• Exercise:
Report every line of the rows below that contains the word "Sort", copying each such line in full.

(Click-target data)
────
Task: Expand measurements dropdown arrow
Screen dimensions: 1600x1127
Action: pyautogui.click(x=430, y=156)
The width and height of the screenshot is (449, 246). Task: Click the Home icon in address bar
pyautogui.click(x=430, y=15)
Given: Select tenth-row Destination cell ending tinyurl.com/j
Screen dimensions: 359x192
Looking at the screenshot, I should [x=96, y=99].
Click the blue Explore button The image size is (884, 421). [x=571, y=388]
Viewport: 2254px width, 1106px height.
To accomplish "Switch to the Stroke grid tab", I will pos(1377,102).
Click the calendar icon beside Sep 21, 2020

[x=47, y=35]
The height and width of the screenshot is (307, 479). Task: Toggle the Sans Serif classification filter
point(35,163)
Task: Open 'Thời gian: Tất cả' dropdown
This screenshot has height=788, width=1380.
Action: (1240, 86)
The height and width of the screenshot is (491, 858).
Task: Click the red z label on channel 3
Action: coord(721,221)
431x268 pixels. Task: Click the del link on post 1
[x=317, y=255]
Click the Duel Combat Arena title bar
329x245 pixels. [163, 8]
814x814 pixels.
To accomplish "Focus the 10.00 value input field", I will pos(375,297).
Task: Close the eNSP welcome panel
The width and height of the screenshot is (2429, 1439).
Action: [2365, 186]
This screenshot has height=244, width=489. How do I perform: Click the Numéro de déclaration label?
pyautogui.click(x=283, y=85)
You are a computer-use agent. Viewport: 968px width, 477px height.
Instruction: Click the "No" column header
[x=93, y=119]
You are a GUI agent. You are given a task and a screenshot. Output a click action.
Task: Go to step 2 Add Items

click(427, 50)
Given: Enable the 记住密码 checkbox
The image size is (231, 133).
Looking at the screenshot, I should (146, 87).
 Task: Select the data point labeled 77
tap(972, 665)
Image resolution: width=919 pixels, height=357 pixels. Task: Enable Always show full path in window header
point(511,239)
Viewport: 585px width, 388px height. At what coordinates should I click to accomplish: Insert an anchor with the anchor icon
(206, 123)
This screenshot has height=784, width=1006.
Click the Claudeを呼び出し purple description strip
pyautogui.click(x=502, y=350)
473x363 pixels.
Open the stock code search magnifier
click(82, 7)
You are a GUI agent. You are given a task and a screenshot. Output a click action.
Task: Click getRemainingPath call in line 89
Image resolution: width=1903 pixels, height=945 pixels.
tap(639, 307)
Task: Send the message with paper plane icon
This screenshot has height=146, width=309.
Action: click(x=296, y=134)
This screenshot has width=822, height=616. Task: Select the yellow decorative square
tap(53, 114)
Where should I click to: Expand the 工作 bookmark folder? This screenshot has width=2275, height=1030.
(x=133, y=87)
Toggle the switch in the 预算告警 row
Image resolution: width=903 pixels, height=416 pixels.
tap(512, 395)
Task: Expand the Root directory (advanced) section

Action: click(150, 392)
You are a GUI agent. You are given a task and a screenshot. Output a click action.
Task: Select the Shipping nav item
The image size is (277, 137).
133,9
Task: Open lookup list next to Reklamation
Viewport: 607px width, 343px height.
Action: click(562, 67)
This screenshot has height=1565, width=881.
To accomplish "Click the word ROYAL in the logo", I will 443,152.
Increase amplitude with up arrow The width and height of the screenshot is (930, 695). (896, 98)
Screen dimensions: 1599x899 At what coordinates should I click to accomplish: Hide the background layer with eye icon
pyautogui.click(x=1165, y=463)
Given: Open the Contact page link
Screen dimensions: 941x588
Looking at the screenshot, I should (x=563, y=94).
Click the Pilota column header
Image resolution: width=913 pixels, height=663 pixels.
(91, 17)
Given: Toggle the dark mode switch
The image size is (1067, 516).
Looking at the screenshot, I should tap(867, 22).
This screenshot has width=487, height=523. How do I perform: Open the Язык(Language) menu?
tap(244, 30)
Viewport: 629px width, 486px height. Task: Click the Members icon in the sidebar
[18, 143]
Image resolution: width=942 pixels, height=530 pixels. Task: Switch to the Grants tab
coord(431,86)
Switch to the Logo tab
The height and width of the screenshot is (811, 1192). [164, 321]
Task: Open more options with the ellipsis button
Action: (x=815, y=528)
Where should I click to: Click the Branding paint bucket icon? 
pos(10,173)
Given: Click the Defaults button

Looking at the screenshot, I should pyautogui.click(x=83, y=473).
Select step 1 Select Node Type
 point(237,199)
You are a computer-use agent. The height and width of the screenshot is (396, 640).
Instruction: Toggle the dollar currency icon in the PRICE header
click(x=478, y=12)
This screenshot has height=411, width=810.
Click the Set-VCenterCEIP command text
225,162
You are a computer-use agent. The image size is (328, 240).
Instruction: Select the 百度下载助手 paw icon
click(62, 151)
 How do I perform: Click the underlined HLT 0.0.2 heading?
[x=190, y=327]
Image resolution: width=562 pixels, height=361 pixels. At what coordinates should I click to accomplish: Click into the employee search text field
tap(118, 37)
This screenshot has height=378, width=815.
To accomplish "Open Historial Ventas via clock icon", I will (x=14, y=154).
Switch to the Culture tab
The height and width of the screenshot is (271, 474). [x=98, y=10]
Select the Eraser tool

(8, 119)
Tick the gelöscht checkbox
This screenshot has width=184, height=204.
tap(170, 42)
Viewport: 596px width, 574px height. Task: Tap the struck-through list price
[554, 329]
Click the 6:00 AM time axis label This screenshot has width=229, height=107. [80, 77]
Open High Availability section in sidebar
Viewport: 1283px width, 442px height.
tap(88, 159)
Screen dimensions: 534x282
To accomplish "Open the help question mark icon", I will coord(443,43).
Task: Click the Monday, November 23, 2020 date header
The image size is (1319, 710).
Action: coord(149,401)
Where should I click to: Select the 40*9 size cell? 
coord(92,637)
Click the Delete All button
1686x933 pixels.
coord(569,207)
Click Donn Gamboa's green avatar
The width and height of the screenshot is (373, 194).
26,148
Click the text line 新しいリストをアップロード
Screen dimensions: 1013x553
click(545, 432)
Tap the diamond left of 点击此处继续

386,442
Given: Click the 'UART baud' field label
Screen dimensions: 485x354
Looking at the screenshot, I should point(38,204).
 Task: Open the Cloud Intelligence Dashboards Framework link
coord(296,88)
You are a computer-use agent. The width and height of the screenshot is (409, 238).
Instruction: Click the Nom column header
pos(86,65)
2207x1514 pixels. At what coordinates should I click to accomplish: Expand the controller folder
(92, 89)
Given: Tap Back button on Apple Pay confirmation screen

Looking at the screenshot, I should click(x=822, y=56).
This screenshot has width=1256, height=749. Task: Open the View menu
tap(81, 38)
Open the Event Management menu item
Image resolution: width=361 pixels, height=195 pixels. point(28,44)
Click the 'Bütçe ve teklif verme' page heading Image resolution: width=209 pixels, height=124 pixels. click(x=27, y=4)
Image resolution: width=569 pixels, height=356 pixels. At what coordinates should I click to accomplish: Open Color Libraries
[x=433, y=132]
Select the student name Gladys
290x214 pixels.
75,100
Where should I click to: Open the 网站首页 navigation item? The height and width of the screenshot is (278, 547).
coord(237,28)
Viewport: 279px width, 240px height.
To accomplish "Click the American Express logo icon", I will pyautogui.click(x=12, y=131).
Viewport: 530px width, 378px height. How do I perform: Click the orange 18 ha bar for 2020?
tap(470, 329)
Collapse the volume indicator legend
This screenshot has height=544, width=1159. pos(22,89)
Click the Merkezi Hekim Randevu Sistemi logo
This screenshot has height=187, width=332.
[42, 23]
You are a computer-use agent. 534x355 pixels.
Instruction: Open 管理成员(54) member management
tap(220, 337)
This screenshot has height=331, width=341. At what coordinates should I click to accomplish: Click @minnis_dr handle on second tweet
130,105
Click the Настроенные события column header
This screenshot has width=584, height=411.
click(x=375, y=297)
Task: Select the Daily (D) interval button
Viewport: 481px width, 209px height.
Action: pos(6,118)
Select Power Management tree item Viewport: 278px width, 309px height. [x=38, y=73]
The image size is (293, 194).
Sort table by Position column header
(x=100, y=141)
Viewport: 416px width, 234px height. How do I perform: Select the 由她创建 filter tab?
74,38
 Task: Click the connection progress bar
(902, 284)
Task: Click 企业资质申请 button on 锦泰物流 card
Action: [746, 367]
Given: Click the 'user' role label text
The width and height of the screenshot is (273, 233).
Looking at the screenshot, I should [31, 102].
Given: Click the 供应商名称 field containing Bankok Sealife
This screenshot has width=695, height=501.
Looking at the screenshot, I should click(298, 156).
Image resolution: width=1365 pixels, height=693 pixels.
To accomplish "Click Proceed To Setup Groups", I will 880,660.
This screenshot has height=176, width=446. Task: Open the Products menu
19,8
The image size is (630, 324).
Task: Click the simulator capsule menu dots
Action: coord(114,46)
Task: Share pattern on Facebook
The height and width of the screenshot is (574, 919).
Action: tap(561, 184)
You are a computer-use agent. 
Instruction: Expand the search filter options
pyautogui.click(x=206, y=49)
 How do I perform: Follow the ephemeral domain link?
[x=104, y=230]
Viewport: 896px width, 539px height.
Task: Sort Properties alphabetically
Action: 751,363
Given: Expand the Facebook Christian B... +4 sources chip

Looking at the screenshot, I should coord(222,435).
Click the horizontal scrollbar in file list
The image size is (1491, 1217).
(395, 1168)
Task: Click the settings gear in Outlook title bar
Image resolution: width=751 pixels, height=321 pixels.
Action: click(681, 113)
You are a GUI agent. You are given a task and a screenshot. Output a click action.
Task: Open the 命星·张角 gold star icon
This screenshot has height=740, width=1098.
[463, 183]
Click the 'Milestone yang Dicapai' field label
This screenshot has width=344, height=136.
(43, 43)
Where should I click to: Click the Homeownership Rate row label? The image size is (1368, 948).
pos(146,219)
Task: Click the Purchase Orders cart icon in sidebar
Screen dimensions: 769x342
────
• Task output:
Sort table by Position column header
Task: Sort Properties alphabetically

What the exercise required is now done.